Son of Deceased Public School Teacher Charged with Stealing Almost $86K in Retirement Benefits

August 23, 2012

Yesterday, a Gwinnett County Grand indicted Levon Chett Barrett on one count of Violation of the Georgia Racketeer Influenced and Corrupt Organizations Act (RICO) (O.C.G.A. § 16-14-4(a)). He is accused of stealing retirement payments from the Teachers’ Retirement System of Georgia (TRS).

Barrett is the son of a retired Atlanta school teacher who began receiving retirement benefits in May 1997. The benefits were electronically transferred into Ms. Barrett’s checking account. Unbeknownst to TRS, Ms. Barrett died in September 2007. TRS continued paying retirement benefits until it discovered Ms. Barrett’s death in February 2010 via a call from the Atlanta Public Schools’ Human Resources Office.

An investigation revealed that the defendant stole the funds from his deceased mother’s account through use of a PIN-based financial transaction card, either by withdrawing funds directly from ATMs or by using the card to conduct in-person, telephonic, or on-line credit/debit financial transactions. When interviewed the by Georgia Bureau of Investigation (GBI) in July 2012, the defendant admitted to withdrawing and using funds from his mother’s account after her death. 

Between October 2007 and February 2010, the defendant stole $85,712.52 in TRS funds from his mother’s bank account.

RICO carries a minimum of five and a maximum of 20 years in prison and a fine up to three times the amount of money stolen.

Assistant Attorney General Shepard Orlow is prosecuting the case on behalf of the State of Georgia.
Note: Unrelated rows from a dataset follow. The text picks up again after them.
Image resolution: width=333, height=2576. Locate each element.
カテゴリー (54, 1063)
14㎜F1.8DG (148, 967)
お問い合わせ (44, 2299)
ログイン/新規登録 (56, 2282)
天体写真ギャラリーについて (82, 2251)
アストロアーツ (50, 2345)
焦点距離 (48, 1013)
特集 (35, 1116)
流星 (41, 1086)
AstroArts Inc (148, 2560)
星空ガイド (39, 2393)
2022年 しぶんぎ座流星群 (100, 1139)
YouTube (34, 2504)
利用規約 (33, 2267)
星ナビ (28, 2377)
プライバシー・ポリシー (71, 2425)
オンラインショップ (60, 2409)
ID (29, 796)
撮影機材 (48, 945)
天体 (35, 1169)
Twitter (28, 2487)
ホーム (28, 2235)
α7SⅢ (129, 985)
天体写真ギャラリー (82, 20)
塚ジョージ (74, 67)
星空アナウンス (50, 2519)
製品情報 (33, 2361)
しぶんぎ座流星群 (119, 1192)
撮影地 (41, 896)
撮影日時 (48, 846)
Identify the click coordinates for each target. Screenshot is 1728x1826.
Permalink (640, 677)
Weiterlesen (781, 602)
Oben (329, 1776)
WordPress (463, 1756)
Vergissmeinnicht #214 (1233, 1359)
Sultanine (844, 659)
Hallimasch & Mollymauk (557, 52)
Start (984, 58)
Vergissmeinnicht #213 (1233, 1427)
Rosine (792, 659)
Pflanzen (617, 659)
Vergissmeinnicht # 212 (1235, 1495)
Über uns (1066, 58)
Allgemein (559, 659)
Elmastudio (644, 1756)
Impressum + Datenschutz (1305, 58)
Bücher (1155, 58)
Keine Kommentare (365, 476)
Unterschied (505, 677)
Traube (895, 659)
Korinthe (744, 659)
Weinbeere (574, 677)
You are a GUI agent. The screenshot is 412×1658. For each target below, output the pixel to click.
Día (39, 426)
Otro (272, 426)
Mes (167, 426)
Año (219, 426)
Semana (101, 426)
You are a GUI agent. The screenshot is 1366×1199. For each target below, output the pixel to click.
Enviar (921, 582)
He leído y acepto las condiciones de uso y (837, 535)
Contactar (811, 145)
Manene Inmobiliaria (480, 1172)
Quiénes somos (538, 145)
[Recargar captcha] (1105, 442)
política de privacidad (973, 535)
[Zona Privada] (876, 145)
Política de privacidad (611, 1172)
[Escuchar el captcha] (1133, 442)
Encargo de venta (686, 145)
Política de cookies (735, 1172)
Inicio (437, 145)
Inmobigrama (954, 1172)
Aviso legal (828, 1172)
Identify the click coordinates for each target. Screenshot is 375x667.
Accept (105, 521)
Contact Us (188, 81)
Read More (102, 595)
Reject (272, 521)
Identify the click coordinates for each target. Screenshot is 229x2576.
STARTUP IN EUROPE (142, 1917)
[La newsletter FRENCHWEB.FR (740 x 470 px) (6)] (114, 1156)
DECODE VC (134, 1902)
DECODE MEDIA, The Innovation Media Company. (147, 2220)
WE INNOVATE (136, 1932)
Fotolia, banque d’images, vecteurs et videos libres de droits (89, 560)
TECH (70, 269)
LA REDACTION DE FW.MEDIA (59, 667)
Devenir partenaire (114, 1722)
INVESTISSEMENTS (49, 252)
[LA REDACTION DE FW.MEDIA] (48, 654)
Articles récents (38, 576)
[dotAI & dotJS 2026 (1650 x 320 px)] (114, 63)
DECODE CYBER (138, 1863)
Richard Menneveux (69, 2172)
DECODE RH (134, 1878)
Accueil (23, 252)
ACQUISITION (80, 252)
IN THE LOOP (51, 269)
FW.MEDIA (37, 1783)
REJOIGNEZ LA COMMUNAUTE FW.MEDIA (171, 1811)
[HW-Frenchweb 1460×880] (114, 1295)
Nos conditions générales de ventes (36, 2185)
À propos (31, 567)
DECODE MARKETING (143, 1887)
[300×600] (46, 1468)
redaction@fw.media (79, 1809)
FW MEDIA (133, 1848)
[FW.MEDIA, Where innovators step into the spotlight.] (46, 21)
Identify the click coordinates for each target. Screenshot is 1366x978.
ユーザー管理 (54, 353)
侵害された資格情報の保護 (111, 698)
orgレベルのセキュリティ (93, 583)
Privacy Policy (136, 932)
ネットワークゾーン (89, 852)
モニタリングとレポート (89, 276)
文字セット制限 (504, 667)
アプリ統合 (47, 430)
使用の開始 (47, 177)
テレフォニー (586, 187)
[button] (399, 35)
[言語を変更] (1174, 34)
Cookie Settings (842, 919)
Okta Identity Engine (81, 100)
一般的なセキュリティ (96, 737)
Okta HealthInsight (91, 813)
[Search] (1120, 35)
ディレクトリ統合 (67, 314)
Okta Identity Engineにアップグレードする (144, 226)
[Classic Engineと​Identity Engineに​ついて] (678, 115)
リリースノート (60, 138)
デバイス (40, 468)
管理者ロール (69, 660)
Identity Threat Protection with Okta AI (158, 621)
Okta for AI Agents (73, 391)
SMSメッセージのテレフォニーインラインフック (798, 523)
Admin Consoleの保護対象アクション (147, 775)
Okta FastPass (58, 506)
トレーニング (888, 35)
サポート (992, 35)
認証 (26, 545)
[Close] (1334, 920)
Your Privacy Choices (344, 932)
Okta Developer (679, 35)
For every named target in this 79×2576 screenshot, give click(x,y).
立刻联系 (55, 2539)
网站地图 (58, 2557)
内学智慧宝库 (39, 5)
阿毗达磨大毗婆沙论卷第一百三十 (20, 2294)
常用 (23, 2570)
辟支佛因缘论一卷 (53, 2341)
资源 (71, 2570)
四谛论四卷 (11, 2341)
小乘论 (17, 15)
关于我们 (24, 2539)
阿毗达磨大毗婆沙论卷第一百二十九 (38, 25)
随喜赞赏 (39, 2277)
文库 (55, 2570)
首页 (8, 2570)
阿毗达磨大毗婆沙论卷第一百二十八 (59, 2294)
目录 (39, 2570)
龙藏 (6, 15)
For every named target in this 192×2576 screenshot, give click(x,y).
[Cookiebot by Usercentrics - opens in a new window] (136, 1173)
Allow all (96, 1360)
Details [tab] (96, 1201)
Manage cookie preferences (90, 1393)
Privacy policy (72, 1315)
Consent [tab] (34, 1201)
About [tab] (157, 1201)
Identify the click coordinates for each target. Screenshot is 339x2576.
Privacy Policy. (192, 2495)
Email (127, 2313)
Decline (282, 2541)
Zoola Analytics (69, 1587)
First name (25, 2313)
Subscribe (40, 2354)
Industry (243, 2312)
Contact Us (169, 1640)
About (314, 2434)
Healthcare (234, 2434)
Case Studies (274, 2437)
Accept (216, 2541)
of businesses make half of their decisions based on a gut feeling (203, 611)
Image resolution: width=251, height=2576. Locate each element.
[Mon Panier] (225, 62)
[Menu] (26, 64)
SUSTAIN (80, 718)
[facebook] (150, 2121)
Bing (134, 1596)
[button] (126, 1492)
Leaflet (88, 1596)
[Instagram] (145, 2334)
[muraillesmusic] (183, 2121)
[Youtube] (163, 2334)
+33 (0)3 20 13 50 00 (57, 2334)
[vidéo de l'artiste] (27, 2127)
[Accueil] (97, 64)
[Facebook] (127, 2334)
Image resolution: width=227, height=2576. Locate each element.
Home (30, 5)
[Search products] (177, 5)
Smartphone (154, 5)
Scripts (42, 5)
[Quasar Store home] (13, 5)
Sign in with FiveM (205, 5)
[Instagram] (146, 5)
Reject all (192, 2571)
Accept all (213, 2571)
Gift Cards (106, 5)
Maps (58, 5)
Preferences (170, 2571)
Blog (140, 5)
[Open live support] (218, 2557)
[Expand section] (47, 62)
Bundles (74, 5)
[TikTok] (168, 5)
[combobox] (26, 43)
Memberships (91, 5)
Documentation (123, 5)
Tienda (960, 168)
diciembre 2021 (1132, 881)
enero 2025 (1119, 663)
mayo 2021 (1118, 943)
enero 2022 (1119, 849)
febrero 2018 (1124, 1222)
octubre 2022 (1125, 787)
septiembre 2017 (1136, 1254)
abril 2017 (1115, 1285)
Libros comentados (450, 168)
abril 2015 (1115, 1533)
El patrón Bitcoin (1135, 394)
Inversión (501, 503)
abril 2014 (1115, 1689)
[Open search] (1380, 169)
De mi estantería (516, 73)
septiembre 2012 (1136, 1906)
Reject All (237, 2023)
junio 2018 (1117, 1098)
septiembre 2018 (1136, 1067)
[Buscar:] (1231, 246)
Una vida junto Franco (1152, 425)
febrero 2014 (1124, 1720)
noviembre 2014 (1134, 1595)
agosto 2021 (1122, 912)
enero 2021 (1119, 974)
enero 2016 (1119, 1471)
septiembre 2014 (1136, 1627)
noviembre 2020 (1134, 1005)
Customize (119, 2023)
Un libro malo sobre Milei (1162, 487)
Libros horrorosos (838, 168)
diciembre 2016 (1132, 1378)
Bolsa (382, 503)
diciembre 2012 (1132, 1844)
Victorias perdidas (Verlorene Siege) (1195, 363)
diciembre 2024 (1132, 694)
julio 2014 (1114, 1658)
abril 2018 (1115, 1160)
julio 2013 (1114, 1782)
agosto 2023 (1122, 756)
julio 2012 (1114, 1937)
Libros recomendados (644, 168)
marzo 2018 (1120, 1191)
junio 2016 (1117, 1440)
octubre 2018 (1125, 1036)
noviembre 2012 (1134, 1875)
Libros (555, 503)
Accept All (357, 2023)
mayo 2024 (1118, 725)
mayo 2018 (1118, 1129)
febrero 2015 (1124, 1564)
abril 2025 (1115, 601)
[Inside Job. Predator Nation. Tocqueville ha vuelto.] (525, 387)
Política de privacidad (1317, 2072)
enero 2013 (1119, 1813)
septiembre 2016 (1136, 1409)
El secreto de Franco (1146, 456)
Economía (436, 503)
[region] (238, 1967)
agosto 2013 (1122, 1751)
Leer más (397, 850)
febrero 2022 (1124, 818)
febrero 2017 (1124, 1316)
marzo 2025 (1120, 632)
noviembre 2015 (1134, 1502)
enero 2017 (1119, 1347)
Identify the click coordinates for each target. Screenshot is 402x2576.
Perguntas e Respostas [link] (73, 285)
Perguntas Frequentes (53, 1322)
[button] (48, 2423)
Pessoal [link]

The case was investigated by Special Agent Rocky Bigham of the GBI.

Members of the public should keep in mind that indictments contain only allegations against the individual(s) against whom the indictment is sought. A defendant is presumed innocent until proven guilty, and it will be the government’s burden at trial to prove the defendant guilty beyond a reasonable doubt of the allegations contained in the indictment.